Jeff Sharlet, the author of C Street: The Fundamentalist Threat to American Democracy and Sweet Heaven When I Die: Faith, Faithlessness, and the Country in Between, has been covering right-wing movements in the US for years, so he knows what he’s talking about when he writes, of Donald Trump’s rise to become the Republican candidate, that “this is so much worse than most people understand.” In an article for Esquire, he gives thirteen reasons that most people are “underestimating the problem.”
The winners of this year’s Best Translated Book Awards have been announced. Mexican author Yuri Herrera’s Signs Preceding the End of the World, translated from Spanish by Lisa Dillman, won for best novel. And Brazilian writer Angélica Freitas’s Rilke Shake, translated from Portuguese by Hilary Kaplan, won for best book of poems.
Sonya Ross, the AP’s Race and Ethnicity Editor, has sued her employer for race, sex, and age discrimination.
The Awl’s Alex Balk asks: “Do all the political analysts get fired now?” And then answers: probably not! “As it is these same puffed-up ‘analysts’ are going to get another bite at the apple with a series of ‘I was wrong about Trump—here’s why’ pieces and then pivot so quickly to issuing predictions once more that you will forget they apologized in the first place.” Meanwhile, Callum Borchers at the Washington Post writes, in the preface to a list of things many reporters got wrong in their coverage of Trump: “So now seems like a good moment to remember some of the many, many times we in the news media said this day would never come.
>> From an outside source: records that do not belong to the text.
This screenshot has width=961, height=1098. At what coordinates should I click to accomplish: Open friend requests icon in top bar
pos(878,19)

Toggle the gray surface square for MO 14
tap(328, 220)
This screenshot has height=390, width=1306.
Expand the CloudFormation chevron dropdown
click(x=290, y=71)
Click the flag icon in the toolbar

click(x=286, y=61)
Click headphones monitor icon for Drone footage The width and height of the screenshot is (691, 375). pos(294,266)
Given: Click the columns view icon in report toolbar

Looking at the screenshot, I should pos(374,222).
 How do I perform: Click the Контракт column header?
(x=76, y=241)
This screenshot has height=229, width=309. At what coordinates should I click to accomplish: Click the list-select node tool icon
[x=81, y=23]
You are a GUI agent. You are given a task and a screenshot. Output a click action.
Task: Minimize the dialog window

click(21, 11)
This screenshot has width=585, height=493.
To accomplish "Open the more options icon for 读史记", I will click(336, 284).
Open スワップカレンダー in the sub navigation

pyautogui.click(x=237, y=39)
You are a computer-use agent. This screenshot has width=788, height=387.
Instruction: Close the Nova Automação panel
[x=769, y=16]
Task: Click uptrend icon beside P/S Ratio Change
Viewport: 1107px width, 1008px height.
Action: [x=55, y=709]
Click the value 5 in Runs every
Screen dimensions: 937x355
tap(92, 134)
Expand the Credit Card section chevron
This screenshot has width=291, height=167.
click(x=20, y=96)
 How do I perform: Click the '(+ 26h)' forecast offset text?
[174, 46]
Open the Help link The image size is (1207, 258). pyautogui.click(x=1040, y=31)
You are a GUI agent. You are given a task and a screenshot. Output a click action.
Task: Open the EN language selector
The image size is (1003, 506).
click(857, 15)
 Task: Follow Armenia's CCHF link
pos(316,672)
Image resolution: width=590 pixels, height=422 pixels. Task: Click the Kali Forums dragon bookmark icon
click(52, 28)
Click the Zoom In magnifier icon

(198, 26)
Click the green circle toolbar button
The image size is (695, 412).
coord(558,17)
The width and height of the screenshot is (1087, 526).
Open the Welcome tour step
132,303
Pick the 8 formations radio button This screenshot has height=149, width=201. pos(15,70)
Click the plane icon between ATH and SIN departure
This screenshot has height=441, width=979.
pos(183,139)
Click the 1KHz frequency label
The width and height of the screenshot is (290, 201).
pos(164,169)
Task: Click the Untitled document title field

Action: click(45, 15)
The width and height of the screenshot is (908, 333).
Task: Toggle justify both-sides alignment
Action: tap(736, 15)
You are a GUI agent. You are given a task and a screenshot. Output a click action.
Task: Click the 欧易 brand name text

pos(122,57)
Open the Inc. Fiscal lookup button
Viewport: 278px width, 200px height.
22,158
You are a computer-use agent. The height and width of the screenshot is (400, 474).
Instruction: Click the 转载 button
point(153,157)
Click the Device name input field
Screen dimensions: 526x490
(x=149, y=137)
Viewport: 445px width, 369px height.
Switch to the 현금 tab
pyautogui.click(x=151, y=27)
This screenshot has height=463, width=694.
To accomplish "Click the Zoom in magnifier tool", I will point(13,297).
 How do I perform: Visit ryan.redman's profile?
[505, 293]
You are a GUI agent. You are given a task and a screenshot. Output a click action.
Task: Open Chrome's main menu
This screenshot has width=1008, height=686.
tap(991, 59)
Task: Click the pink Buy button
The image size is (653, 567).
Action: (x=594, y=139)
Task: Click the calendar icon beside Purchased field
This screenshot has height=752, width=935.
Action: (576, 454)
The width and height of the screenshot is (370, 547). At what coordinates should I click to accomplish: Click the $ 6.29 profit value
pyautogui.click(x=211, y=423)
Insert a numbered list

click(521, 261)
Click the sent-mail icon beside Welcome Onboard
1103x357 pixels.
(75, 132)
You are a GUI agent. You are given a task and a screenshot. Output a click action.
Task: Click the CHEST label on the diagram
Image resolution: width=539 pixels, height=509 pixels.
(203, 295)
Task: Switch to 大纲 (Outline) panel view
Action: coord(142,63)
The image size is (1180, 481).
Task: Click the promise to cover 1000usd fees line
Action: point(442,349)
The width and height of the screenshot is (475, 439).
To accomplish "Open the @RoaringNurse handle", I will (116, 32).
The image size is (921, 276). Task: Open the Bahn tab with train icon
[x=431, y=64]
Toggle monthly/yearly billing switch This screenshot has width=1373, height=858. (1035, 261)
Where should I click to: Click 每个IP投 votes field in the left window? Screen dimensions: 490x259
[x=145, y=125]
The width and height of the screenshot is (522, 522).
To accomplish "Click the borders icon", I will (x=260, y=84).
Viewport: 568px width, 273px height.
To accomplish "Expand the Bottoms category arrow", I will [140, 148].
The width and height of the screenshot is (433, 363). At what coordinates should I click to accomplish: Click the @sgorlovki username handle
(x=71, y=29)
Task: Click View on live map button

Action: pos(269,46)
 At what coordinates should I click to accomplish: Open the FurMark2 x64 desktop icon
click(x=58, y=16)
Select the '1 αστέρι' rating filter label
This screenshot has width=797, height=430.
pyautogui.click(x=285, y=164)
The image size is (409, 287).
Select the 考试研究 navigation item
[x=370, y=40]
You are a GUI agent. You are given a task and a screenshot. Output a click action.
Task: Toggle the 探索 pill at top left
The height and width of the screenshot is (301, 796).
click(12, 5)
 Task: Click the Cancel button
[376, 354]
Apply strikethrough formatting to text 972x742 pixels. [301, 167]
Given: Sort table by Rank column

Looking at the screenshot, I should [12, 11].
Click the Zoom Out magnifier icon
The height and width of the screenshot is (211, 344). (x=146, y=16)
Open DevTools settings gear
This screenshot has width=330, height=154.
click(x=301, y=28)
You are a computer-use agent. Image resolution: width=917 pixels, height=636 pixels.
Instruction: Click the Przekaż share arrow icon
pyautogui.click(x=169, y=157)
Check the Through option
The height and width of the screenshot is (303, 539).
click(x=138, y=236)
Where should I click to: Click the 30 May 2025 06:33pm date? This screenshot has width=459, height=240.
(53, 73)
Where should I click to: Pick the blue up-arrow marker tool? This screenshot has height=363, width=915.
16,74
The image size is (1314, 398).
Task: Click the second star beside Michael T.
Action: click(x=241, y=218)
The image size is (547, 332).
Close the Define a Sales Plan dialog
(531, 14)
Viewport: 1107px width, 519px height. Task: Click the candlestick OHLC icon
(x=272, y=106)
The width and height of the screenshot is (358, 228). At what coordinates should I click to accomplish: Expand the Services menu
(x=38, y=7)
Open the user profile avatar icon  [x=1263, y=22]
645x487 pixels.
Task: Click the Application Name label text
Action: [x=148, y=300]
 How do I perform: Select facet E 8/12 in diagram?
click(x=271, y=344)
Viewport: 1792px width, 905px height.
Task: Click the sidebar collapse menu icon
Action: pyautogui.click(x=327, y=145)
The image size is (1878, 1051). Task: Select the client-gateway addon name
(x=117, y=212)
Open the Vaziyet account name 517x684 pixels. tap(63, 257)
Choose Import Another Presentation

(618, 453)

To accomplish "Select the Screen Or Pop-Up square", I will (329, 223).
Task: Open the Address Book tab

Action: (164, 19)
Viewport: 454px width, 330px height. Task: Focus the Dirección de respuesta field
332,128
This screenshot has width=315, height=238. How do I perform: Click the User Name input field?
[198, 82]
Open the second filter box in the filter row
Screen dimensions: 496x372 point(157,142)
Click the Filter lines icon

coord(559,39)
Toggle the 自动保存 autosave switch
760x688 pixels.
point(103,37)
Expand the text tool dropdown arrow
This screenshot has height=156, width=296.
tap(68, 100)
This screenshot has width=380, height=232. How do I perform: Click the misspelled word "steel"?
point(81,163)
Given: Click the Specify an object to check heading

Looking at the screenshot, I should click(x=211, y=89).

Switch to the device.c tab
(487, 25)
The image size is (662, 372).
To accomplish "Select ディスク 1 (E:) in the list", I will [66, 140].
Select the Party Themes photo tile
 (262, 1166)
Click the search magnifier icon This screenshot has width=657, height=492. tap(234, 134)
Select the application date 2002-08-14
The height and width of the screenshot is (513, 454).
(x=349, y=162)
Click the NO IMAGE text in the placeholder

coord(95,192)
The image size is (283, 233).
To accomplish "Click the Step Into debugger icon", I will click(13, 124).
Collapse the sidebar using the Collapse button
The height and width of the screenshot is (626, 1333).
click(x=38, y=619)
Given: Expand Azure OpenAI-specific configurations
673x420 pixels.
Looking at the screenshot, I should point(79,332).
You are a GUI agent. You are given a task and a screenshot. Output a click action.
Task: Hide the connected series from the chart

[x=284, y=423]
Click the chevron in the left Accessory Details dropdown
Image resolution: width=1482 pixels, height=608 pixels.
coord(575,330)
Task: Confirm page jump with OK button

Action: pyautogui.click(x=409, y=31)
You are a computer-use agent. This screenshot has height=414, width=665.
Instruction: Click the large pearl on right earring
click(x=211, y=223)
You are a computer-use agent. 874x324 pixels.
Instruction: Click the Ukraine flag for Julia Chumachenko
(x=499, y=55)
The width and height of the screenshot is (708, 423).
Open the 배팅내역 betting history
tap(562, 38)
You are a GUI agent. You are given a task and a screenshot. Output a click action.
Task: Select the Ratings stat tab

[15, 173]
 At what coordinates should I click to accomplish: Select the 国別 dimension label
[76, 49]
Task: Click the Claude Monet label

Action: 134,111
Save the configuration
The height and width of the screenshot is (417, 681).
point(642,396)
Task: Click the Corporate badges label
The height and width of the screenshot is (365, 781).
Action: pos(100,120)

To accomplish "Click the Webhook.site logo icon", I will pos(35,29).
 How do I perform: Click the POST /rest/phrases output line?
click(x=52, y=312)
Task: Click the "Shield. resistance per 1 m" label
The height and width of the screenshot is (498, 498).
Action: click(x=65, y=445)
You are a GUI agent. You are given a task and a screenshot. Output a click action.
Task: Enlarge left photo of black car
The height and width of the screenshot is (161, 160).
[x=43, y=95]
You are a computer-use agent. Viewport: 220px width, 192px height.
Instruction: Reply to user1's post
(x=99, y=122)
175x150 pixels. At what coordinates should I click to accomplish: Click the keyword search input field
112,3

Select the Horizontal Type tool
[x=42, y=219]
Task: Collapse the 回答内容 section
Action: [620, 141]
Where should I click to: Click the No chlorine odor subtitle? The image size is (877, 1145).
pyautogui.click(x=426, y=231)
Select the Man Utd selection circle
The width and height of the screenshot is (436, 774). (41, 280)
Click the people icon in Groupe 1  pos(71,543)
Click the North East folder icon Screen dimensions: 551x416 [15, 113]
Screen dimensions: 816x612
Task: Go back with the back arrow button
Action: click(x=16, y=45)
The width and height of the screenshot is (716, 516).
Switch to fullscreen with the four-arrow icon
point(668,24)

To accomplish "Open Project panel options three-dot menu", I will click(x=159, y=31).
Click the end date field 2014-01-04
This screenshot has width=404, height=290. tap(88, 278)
The media folks on this list shouldn’t feel too badly; almost everyone else was wrong, too.”
Laura Miller ponders the annoying tendency to judge novelists based on their appearance, but also notes that the public, in failing to pay attention to less mediagenic authors, plays a role in the trend. “It’s hard enough to find someone who not only can write well but can also reliably produce a book that people want to read. The need for authors to be mediagenic in some fashion is nothing but an additional nuisance,” she writes. “And yet that’s often what it takes to get us, the public, to pay any attention to them at all. The way an author looks can affect how big an advance she gets, because it affects how much coverage her book gets, and that coverage affects its sales.”
New Yorkers: Tonight, Brenda Shaughnessy reads from her new book of poems, So Much Synth, at NYU.